Look at the bottled water market I mentioned. It was once thought to be a crazy idea that anyone would buy something they could get for free from their taps at home. Well, Pepsi and Coke decided it wasn't crazy, and ventured into the bottled water business with their entries Aquafina and Dasani, respectively. Two of the top selling "purified" waters available. They weren't the first to put it in a bottle, but they were the first to make it mainstream. What happened after that was an economic tidal wave of gross profit that swept across the beverage industry because it was so easy to produce. Year after year saw double digit increases in volume, but, eventually, as most good things do, it slowed, primarily due to immense competition from others who saw how cheap it was to get in on the action.
But, competition wasn't the only reason for slowing sales; consumers had their fill of bottled water's "healthy offerings". Yes, it is still healthier than any CSD on the market, but people were wanting to take the next step. So, as a result, the industry evolved toward other choices. Natural pure spring water became more popular and brands such as Fiji and Evian increased their stature as a premium, healthy choice. And, the category continued to evolve seeing brands like SmartWater emerge as a viable option. Now, you have choices such as flavored or regular, imported or domestic, still or sparkling and even caffeinated, as in the brand Avitae.
What all this means is the consumer will want more from a category and industry has always answered the challenge. Now, more than ever, consumers are well versed in what it means to live healthy, not only in what they consume, but how the products they consume are made. Could you imagine just twenty years ago asking yourself these questions while at the supermarket; Is it Certified Organic? Are the raw materials sourced in a sustainable manner? What is the environmental impact of the packaging? What is the company's carbon footprint?

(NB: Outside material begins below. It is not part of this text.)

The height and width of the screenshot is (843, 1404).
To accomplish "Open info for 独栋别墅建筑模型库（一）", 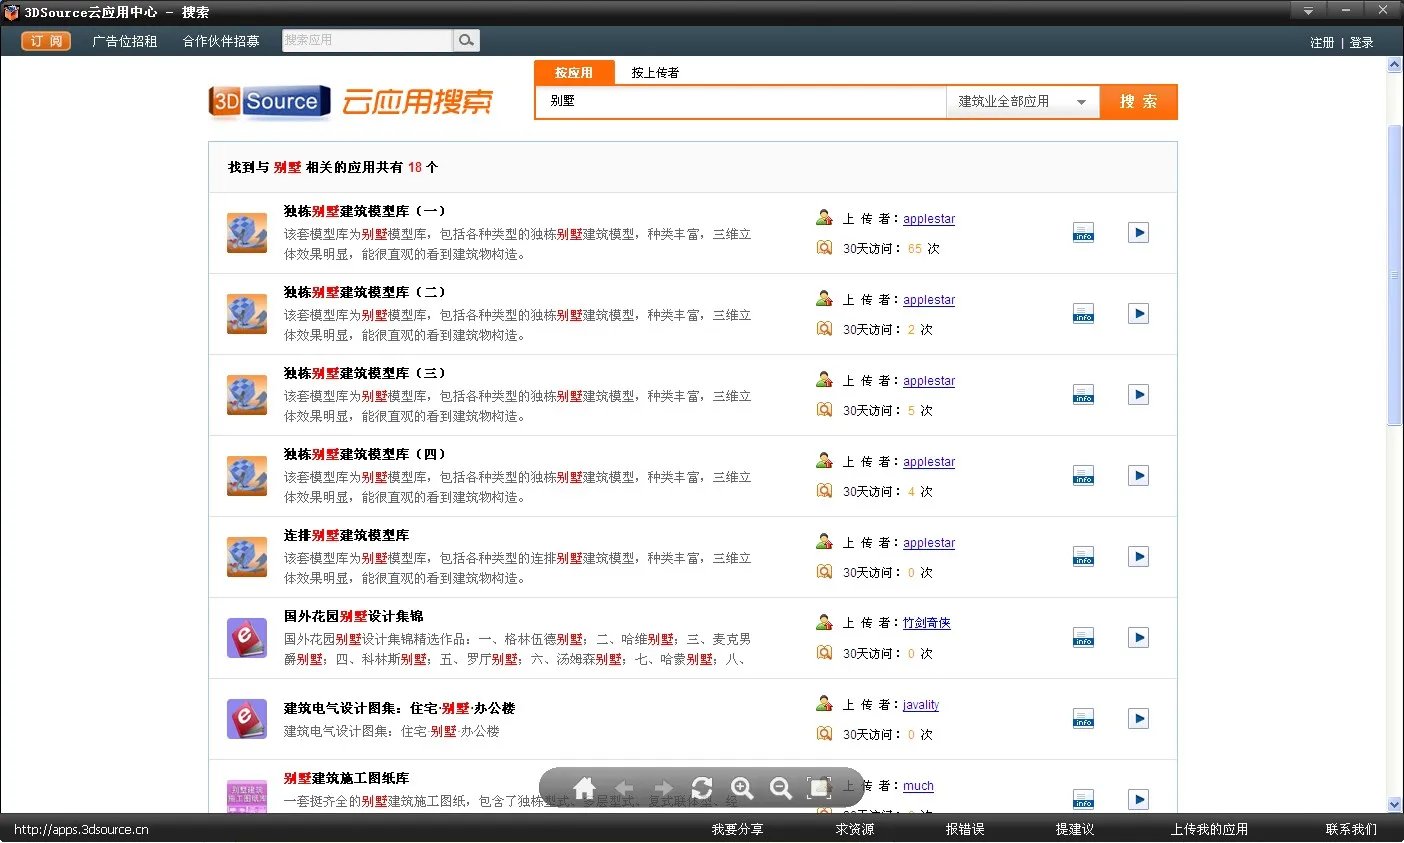I will [1082, 232].
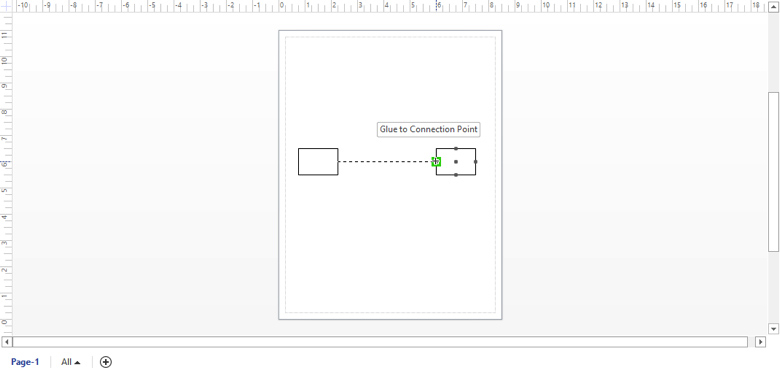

These are exactly what consumers are asking themselves and the industry, once again, is listening. Honest Tea, co-founded in 1998 by Seth Goldman and Barry Nalebuff, has led the charge. Instead of using powders and concentrates found in almost all mass produced teas, Honest Tea makes it's tea the "old fashioned" way (as in 2730 B.C. China), brewing the entire tea leaf. In 2011, the company switched to 100% Fair Trade Certified tea leaves, helping to ensure the workers who pick the tea leaves are properly compensated. Honest Tea has also been named one of the 10 Best Companies On The Planet by The Better World Shopping Guide because of their environmental and social records. In addition, they were named one PlanetGreen.com's Top 7 Green Corporations and recognized by Huffington Post as a Revolutionary Socially Responsible Company. In 2004, all of Honest Tea's products became fully USDA Organic Certified, making them the only tea company to have an entire line of certified bottled and bagged tea.
In 2011, The Coca-Cola Company acquired Honest Tea, although the brand still functions as an independent operating unit. If a global company such as Coca-Cola recognizes the impact a small company has on an entire category, there must be something to it. And isn't that a good thing?